Close up of the head of a Buddhist figurine, reconstructed in points and meshes based on a series of uploaded 2D digital photos, a process made possible in Autodesk 123D Catch.

The figure of a dog, to be reconstructed in numbered 2D flat patterns, a method used by Autodesk 123D Make to enable easy model creation.

Autodesk’s consumer-friendly product line, 123D, is getting two new additions: 123D Catch and 123D Make. Like other 123D titles, the latest pair takes aim squarely at the emerging maker market, spawned by the do-it-yourself crowd that frequents Maker Faire, Renegade Craft Fair, and similar events.

The latest additions are:

  • Autodesk 123D Catch: a free application to transform digital photos from standard point-and-shoot cameras into editable 3D models.
  • Autodesk 123D Make: a model-making application (currently only available for Mac OS X) for creating 3D physical prototypes.

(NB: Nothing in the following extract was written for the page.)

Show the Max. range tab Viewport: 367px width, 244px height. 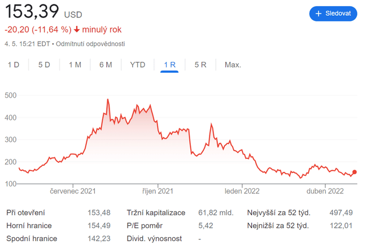(x=233, y=65)
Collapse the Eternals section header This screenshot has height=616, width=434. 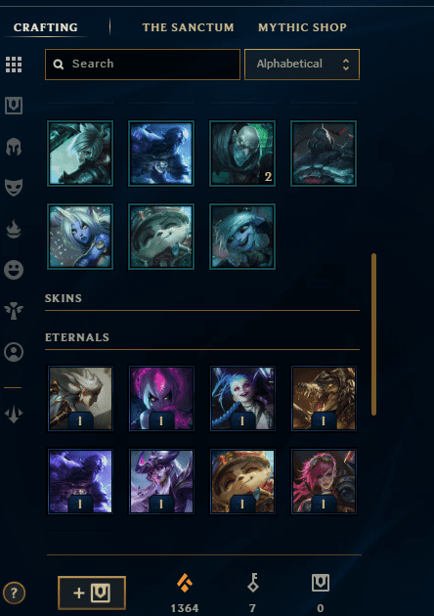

123D Catch is the official public beta version of what used to be Project Photofly, previewed on Autodesk Labs more than a year ago. The technology allows users to upload a series of digital photos of the same subject taken from slightly different angles, then extract a 3D point-cloud and mesh model of the subject. The most intense computing operations — analyzing the uploaded photos for detectable geometry and constructing a 3D model based on them — take place on a remote server, not on the user’s local hardware.

The ability to automatically extract a 3D model out of 2D photos will give hobbyists, enthusiasts, students, and tinkerers an easier way to create 3D digital models of existing products (for example, a piece of furniture or a sculpture). They’ll be able to bypass the daunting task of learning and mastering a 3D modeling program.

Though 123D Catch is targeted at the maker market, the method exemplified by 123D Catch will also be appealing to professional designers and commercial manufacturers, as it allows them to digitally capture the approximate shape of an existing product in order to explore possible improvement to its aesthetics, function, and durability in CAD and analysis software.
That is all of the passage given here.